Beginning with the line that contains "Image resolution: width=512" and ending with the line that contains "1200x675 pixels. Task: Expand", reproduce the lines of the entries below exactly, omitting pictures.

=== Exercise inputs ===
__________
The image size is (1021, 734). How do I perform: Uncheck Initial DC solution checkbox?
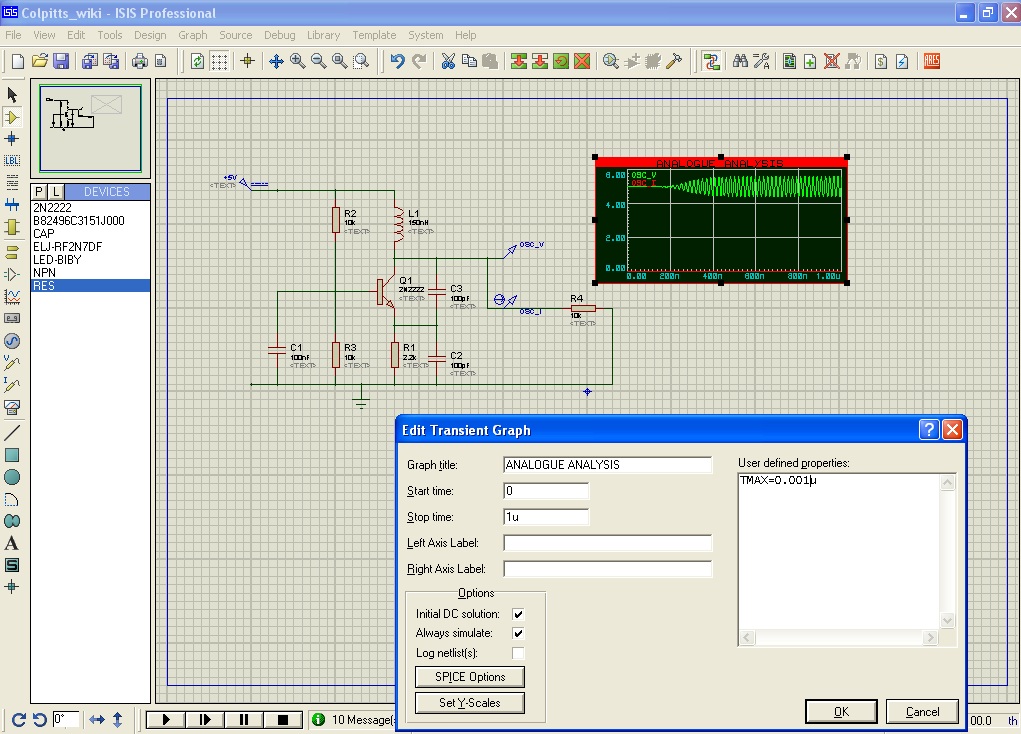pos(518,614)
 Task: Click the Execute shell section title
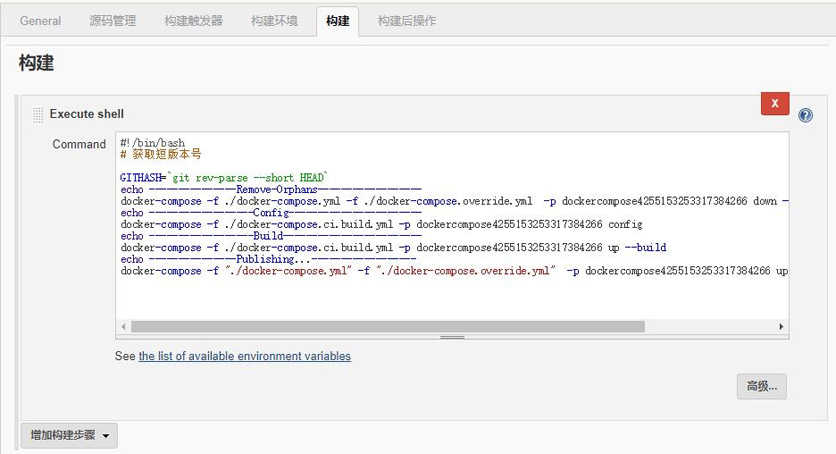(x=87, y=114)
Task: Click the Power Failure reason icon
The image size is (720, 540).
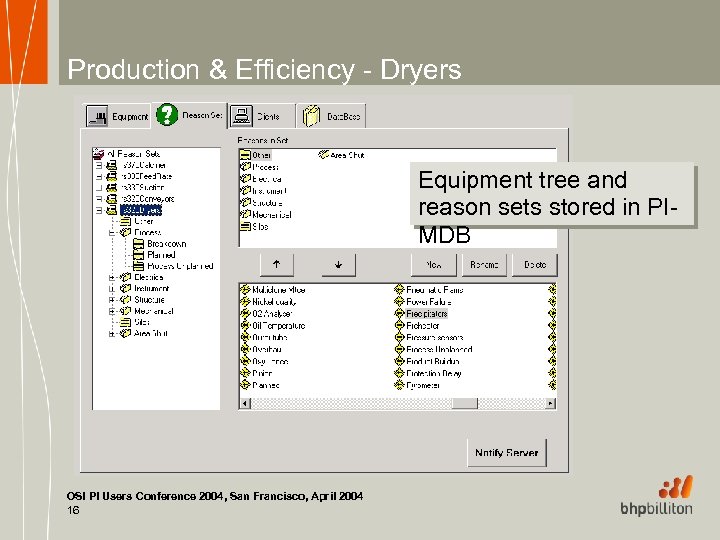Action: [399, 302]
__________
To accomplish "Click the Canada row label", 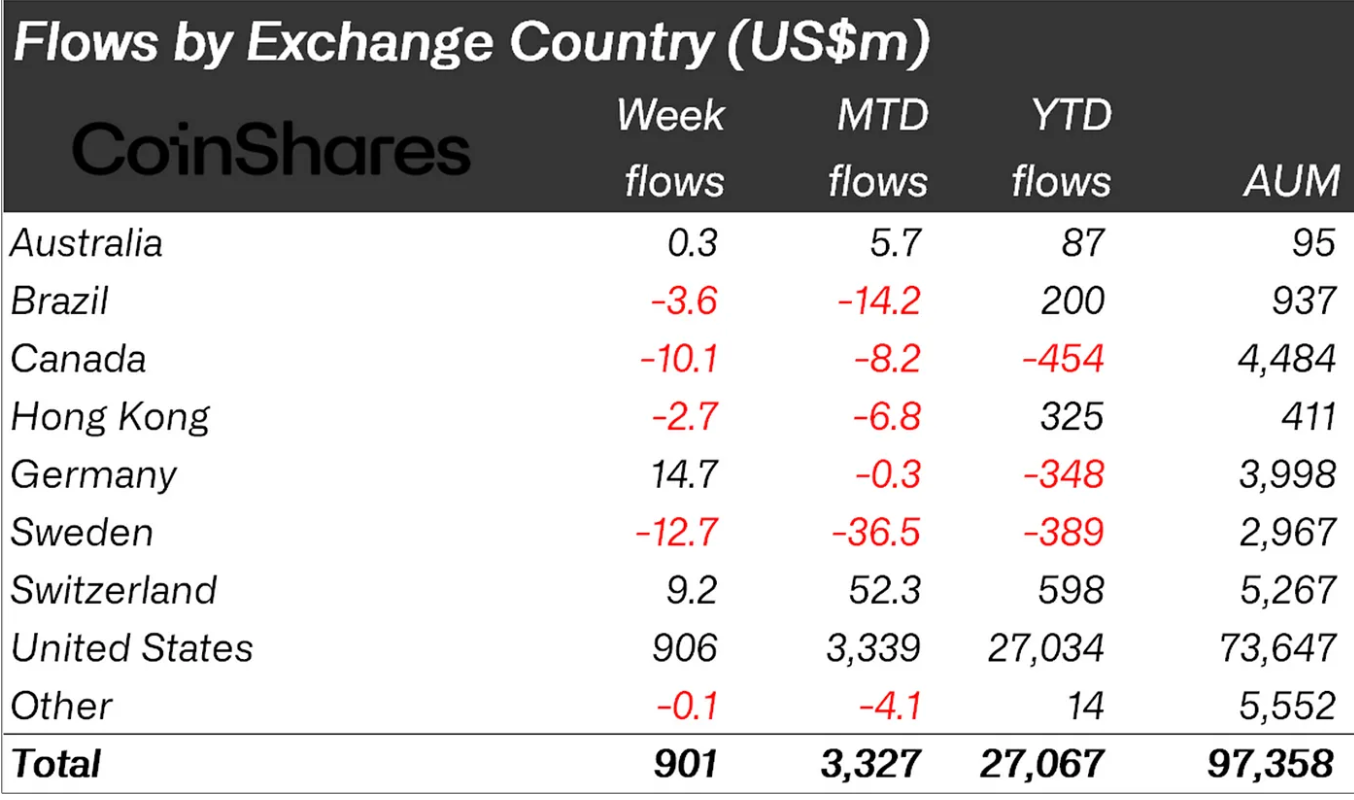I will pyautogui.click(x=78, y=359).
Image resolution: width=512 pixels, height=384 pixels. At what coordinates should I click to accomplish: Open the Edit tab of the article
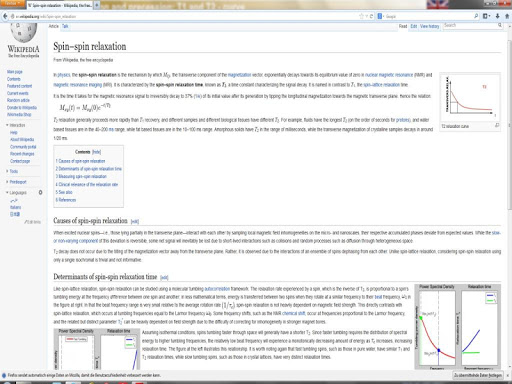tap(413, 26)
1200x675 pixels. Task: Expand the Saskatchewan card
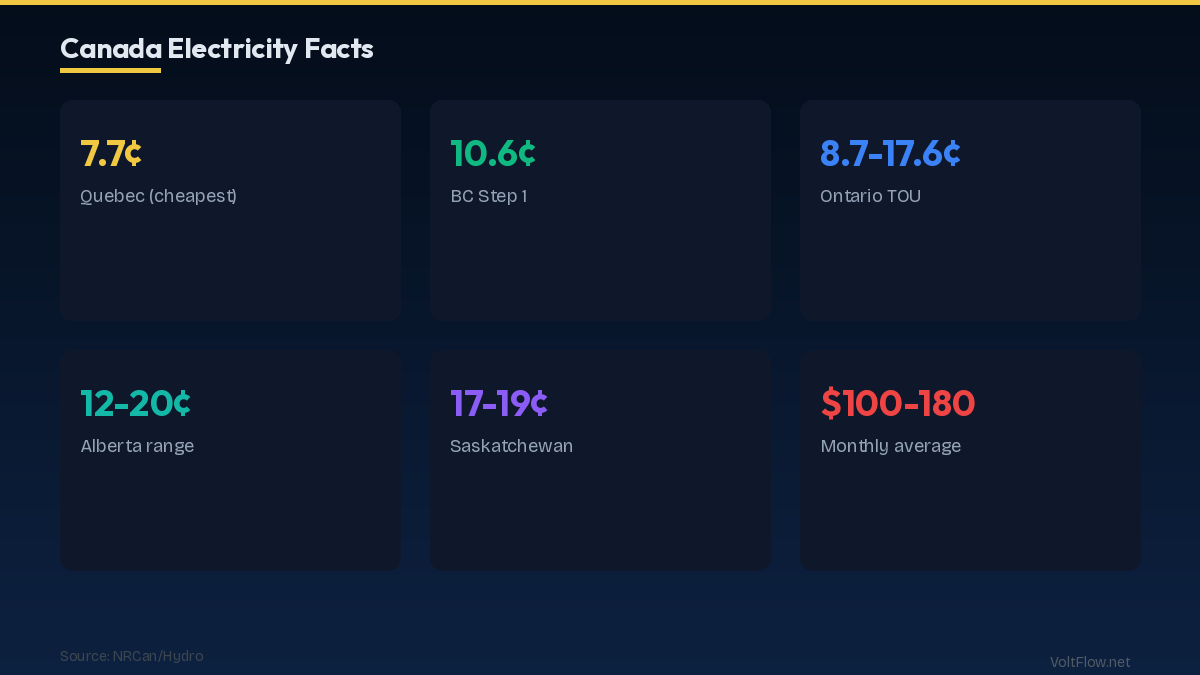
__________
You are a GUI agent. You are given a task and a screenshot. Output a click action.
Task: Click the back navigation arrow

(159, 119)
__________
=== Task result ===
Image resolution: width=512 pixels, height=384 pixels. At what coordinates should I click to accomplish: Open the Edit tab of the article
tap(413, 26)
1200x675 pixels. Task: Expand the Saskatchewan card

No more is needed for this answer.